Woods is ever-ready to chew scenery, but at best is guilty of only munching this time around. The film needs an attention-getting bulldog like him in its early going, and Woods is up to the task. His Fuld is a stone-stubborn f-bomb dropper who just can't fathom what's happened to his beloved company.
Hurt's Paulson soon comes to the fore, though, plugging away in the midst of the biggest financial calamity since the Great Depression. His portrayal is compelling to the core under the direction of accomplished Curtis Hanson (L.A. Confidential). Paulson at first methodically directs his troops before his temper shortens, his desperation grows and his physical appearance deteriorates.
"There's a deal to be made here. I'm going to make the deal," he initially says of saving Lehman Brothers from going under.
But Paulson's persuasive powers fail him in this case. "I don't know what's going to happen," he finally tells his steadfastly loyal wife, Wendy (a chip-in role for the always good Kathy Baker, who also can be seen on Sunday night in CBS' seventh Jesse Stone movie).
A number of other familiar faces drop in and out, including Cynthia Nixon, Ed Asner, Paul Giamatti, Topher Grace, Bill Pullman, Matthew Modine, Tony Shalhoub, Evan Handler and Dan Hedaya.
Nixon, the former Sex and the City star, is effective in the only woman's part of any real import. She plays assistant secretary of the Treasury Michele Davis, who's in on all of his big decisions. Asner has just two brief scenes as power-broking Warren Buffett, one of them in a fast food restaurant with his grandkids. The iconic actor is outfitted with a blondish toupee as Buffett. Frankly, it looks fairly ridiculous on him at this stage of his career.
Lesser known Billy Crudup, who played a young J. Edgar Hoover in Public Enemies, has a key role as Timothy Geithner, President Obama's current treasury secretary. In Too Big to Fail, he's still the hard-driving president of the Federal Reserve Bank of New York. Paulson leans on him heavily as a man of both action and vision, with Crudup breathing considerable life into his role as Batman's Robin.

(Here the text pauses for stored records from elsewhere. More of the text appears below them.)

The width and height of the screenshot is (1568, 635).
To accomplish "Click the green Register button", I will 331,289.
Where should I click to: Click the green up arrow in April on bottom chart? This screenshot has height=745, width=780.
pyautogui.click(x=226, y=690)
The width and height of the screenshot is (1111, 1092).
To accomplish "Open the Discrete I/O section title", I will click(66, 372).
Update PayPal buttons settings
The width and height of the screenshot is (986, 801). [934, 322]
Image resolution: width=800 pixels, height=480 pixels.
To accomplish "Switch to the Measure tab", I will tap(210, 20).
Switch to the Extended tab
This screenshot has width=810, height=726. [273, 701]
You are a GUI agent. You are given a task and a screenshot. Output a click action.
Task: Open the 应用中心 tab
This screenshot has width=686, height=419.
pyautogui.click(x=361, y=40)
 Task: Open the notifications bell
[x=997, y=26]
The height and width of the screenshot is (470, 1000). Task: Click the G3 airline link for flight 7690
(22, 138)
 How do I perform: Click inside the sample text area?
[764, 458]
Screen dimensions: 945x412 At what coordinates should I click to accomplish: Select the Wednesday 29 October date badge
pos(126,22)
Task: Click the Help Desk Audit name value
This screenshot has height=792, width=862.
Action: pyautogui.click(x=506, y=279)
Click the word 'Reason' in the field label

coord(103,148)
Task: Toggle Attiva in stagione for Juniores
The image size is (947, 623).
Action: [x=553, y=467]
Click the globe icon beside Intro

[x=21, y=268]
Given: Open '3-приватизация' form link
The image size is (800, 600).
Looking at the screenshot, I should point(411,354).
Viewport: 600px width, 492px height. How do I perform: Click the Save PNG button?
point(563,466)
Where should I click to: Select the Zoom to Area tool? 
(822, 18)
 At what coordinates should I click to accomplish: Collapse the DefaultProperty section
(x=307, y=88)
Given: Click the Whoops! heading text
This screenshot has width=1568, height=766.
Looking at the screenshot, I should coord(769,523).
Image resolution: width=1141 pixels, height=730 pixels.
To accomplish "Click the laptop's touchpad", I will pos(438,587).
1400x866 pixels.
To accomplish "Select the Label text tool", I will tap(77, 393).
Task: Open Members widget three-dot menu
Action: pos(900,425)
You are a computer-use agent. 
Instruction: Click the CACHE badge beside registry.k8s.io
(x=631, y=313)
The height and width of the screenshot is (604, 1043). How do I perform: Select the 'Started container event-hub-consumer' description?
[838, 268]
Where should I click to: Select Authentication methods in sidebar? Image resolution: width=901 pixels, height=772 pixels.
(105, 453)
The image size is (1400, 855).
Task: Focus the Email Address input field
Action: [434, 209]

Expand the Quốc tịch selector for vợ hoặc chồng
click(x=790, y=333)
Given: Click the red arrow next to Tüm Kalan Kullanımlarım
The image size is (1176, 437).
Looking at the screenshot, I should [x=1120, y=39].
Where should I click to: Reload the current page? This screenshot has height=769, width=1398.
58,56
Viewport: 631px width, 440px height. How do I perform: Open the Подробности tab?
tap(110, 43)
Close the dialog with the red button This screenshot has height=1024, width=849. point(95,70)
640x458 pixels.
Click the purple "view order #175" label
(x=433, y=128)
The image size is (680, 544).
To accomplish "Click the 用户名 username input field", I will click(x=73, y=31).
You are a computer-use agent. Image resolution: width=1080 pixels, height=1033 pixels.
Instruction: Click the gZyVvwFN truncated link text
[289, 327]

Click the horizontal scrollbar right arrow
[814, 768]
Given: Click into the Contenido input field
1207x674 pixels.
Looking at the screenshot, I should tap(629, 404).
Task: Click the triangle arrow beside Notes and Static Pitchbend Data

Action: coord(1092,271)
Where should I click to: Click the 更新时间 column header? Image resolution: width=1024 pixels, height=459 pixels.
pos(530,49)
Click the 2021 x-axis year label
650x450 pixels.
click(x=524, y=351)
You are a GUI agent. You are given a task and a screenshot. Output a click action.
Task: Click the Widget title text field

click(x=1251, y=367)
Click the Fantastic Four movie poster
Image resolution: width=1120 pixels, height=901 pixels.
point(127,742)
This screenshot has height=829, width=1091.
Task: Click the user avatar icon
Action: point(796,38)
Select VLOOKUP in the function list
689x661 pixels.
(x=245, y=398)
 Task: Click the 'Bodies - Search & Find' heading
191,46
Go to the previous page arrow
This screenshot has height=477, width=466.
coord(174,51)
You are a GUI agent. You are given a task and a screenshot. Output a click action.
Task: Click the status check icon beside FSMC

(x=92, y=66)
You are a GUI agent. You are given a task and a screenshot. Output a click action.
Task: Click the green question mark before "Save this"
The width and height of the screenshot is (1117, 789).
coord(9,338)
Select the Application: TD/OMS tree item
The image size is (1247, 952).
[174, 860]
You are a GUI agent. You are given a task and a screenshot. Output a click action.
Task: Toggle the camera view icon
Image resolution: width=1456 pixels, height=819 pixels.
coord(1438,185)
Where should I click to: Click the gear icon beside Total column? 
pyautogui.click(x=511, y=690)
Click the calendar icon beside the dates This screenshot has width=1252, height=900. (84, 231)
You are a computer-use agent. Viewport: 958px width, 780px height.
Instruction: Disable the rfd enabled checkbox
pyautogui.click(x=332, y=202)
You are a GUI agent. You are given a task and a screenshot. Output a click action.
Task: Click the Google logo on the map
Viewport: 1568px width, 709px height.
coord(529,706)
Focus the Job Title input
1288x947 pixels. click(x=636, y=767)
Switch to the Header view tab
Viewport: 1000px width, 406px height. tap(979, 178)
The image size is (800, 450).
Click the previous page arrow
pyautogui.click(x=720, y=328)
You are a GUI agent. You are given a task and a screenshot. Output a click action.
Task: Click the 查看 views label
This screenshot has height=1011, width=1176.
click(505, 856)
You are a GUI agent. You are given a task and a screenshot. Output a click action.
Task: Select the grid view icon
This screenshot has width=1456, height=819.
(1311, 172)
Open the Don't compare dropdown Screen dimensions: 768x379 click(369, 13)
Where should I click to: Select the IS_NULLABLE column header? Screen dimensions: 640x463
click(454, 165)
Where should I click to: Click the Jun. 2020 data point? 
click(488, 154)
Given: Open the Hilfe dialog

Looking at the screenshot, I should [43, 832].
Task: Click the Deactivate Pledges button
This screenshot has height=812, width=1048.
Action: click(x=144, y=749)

Too Big to Fail does a solid job of outlining how America got to this near-meltdown of the economy, with a number of real-life TV journalists seen in recurring clips from those times after presidents Bill Clinton and George W. Bush both talk up the virtues of bank de-regulation.
"This project is not only good for the soul of the country. It's good for the pocketbook as well," the real-life Bush says of one such initiative.
But it wasn't, with "toxic" onetime real estate assets such as sub-prime mortgages bringing Lehman Brothers to its knees while other banks began to buckle. Paulson eventually steered a controversial bailout bill through Congress in which nine big banking firms agreed to accept $125 billion in government money via the Troubled Asset Relief Program (TARP).
"I hope they use the money the way we're asking them to. They will lend it out, won't they?" asks Federal Reserve chairman Ben Bernanke (Giamatti).
"Of course they will," Paulson says, repeating that assurance to convince himself.
But they didn't. And Too Big to Fail effectively follows the money while humanizing most of the moneychangers.